──────── EXTRAIT DU DOCUMENT ────────
Par déclaration du 12 octobre 2023, la société MGF (Manitou Group Finance) a interjeté appel de ce jugement en toutes ses dispositions.
La clôture de l'instruction a été prononcée le 12 décembre 2024 à 9h52.
Les conclusions déposées par M. X. le 12 décembre 2024 à 16h5, soit postérieurement à la clôture, sont donc irrecevables.
Prétentions et moyens de la société MGF
Dans ses conclusions remises le 25 juin 2024, elle demande à la cour de :
- réformer et au besoin infirmer le jugement du tribunal de commerce de Vienne du 12 octobre 2023 en ce qu'il a :
*constaté le caractère abusif de la clause de résiliation de l'article 8 du contrat de crédit-bail du 19 avril 2018,
*jugé que cette clause abusive est réputée non écrite,
*rejeté par conséquent l'intégralité des demandes de la société MGF (Manitou Group Finance),
* condamné la société MGF (Manitou Group Finance) à verser à M. X. la somme de 2.000 euros au titre des dispositions de l'article 700 du code de procédure civile,
*condamné la société MGF (Manitou Group Finance) aux entiers dépens de l'instance après les avoir liquidés,
Et par voie de réformation,
- condamner la société MGF à payer à M. X. la somme de 44.206,16 euros,
- juger que cette somme produira intérêts au taux contractuel soit 3 fois le taux légal à compter du 28 mai 2021, date du dernier décompte,
- ordonner la capitalisation des intérêts,
- juger que la clause contenue à l'article 8 des conditions générales ne crée pas de déséquilibre significatif entre les parties,
- juger en conséquence valable la clause contenue à l'article 8 des conditions générales du contrat consenti à la société Ex-Terrior,
- juger régulière la résiliation du contrat de crédit-bail souscrit par la société Ex-Terrior le 19 avril 2018,
- condamner M. X. à payer à la société MGF la somme de 4.000 euros au visa de l'article 700 du code de procédure civile,
- débouter M. X. de l'ensemble de ses demandes,
- condamner M. X. aux entiers dépens de première instance et d'appel.
──────── INFORMATIONS FOURNIES ────────
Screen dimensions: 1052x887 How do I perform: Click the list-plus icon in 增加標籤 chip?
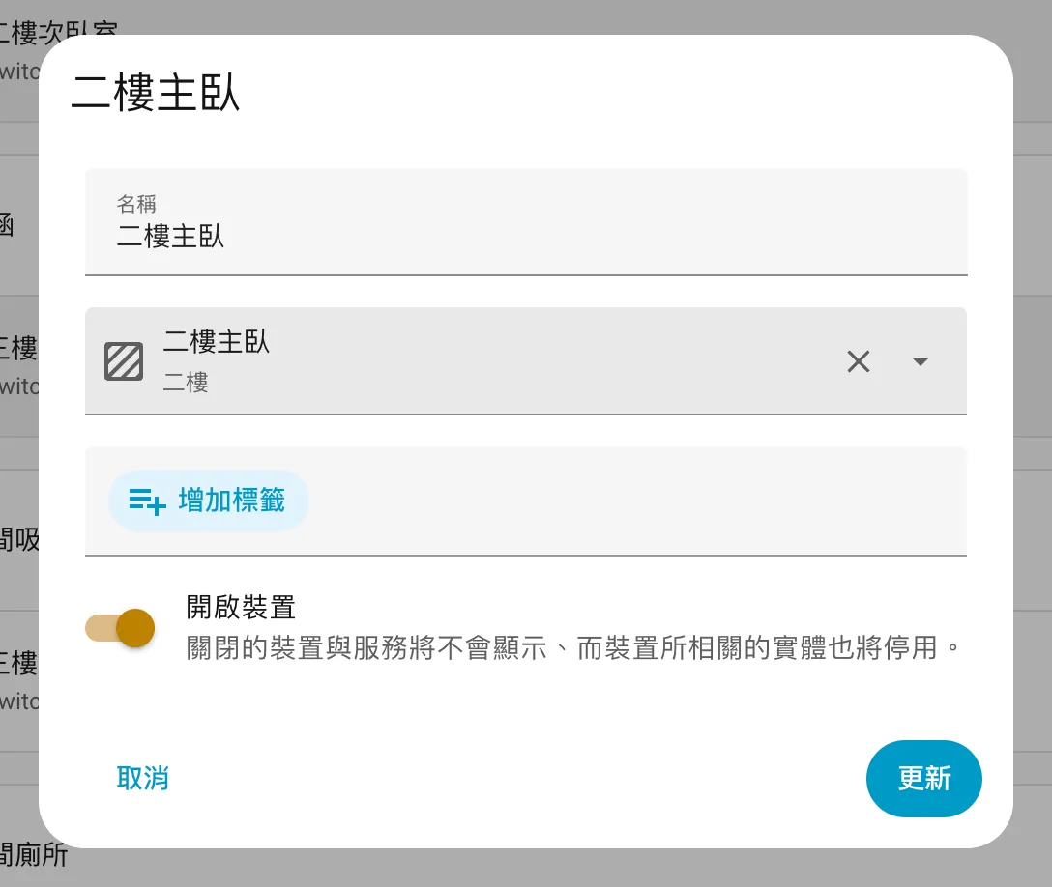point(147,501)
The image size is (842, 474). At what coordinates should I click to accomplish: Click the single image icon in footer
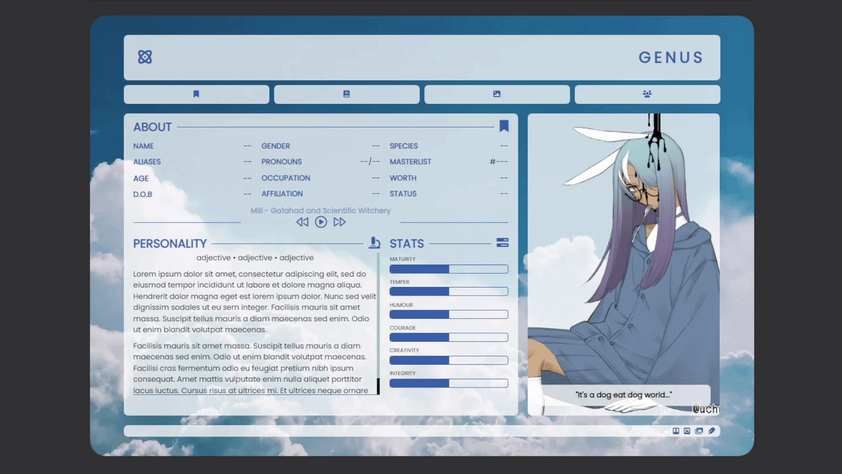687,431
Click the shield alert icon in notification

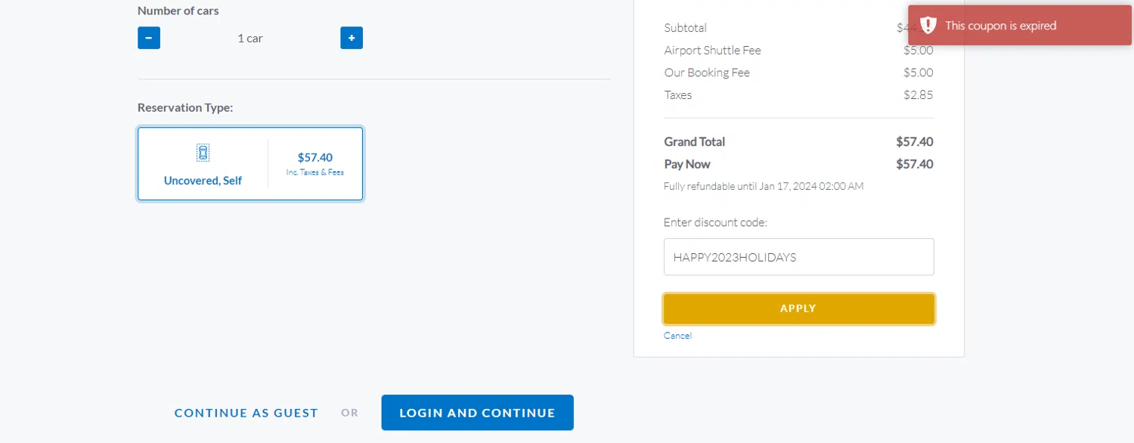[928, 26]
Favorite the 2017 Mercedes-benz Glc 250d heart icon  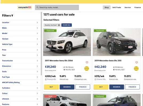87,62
────────
──────── INFORMATIONS FOURNIES ────────
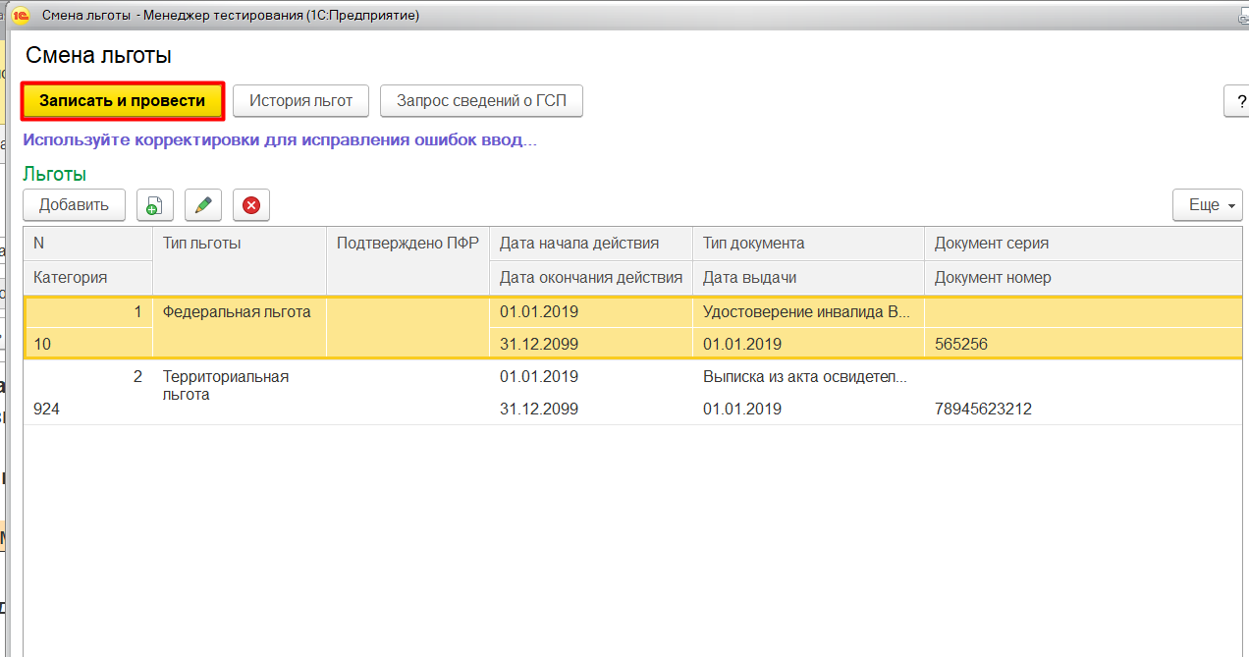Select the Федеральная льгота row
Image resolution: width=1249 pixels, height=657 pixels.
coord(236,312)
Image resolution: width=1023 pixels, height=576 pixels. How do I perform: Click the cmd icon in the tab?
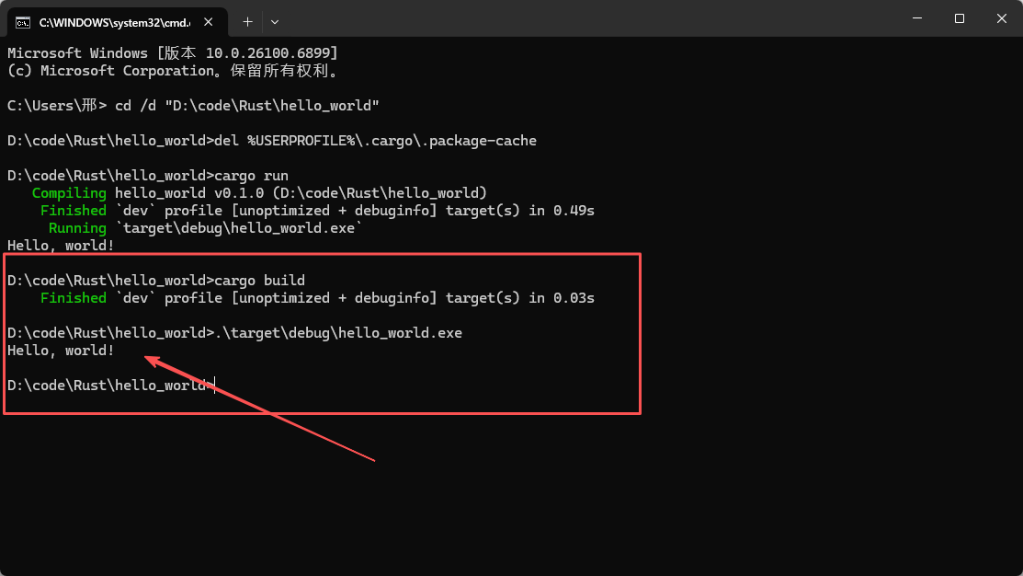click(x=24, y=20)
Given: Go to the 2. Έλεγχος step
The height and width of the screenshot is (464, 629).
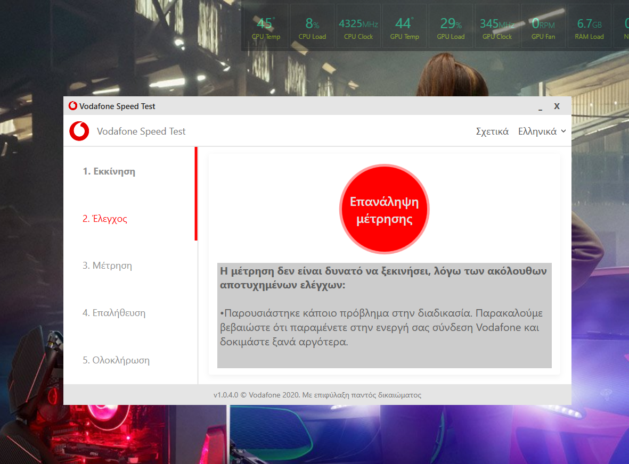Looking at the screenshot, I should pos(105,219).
────────
──────── INFORMATIONS FOURNIES ────────
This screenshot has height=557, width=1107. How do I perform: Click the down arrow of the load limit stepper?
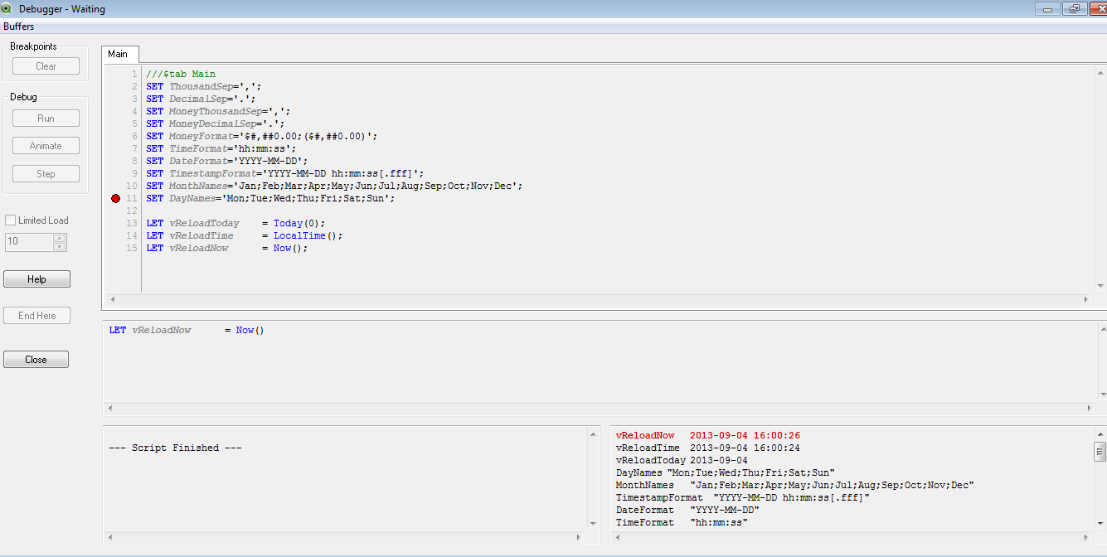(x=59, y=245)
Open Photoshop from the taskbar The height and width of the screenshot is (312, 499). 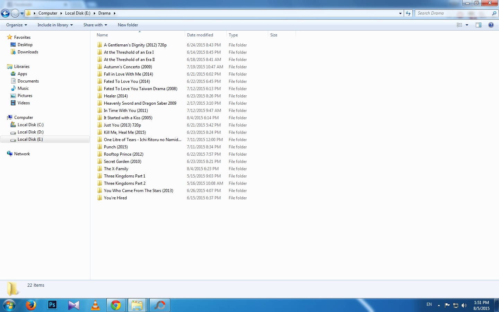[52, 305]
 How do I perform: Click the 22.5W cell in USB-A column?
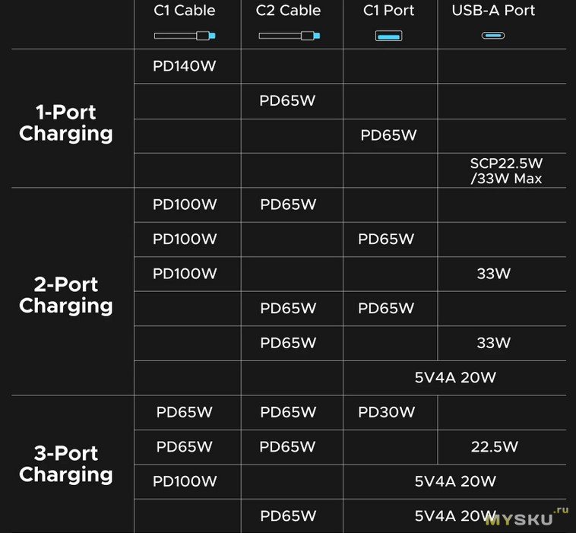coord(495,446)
────────
ÉNONCÉ 1:
Répondez aux questions suivantes à l'aide de l'extrait du document :
(a) À quelle date la société MGF a-t-elle formé sa déclaration d'appel ?
(b) À quelle heure la clôture de l'instruction a-t-elle été prononcée ?
(c) Quelle somme la société MGF réclame-t-elle à M. X. au visa de l'article 700 du code de procédure civile ?
ÉNONCÉ 2: D'après l'extrait du document, pourquoi les conclusions déposées par M. X. le 12 décembre 2024 sont-elles irrecevables ?
ÉNONCÉ 3: Poursuivez l'extrait du document à partir de la dernière phrase présentée.

RÉPONSE 1:
(a) Le 12 octobre 2023.
(b) À 9h52, le 12 décembre 2024.
(c) La somme de 4.000 euros.

RÉPONSE 2: Elles ont été déposées le 12 décembre 2024 à 16h5, soit après la clôture de l'instruction, prononcée le même jour à 9h52. Leur dépôt postérieur à la clôture les rend irrecevables.

RÉPONSE 3:
Elle fait valoir que :
- l'arrêt de la Cour de cassation (Cass., Com 26 janvier 2022 n°20-16.782) invoquée par M. X. a simplement jugé que les dispositions de l'article 1171 du code civil étaient par principe applicable à un contrat de crédit-bail et a considéré, au contraire, qu'au regard des obligations respectives des parties la clause de résiliation de plein droit n'était pas abusive,
- la liquidation judiciaire met un terme définitif à l'existence de la société et ne permet pas en conséquence la poursuite du contrat,
- la société Ex-Terrior, débitrice principale, dont il est le dirigeant, n'a jamais contesté la résiliation du contrat laquelle a valablement été prononcée,
- de plus, le liquidateur judiciaire a acquiescé à la demande de restitution en considérant que les dispositions des articles L624-17, R624-13 ou R624-14 et R624-15 du code de commerce étaient remplies,
- quant bien même, le caractère abusif de la clause litigieuse serait retenu, la résiliation a valablement été prononcée compte tenu de l'échéance impayée du 2 décembre 2019 et se trouve parfaitement régulière,
- si M. X. considère que la résiliation ne peut être prononcée postérieurement au 3 décembre 2019 pour une échéance antérieure à la liquidation judiciaire, le jugement de liquidation judiciaire n'a été publiée que le 13 décembre 2019,
- en outre, M. X. a répondu favorablement sur la reprise du matériel reconnaissant ainsi la résiliation du contrat.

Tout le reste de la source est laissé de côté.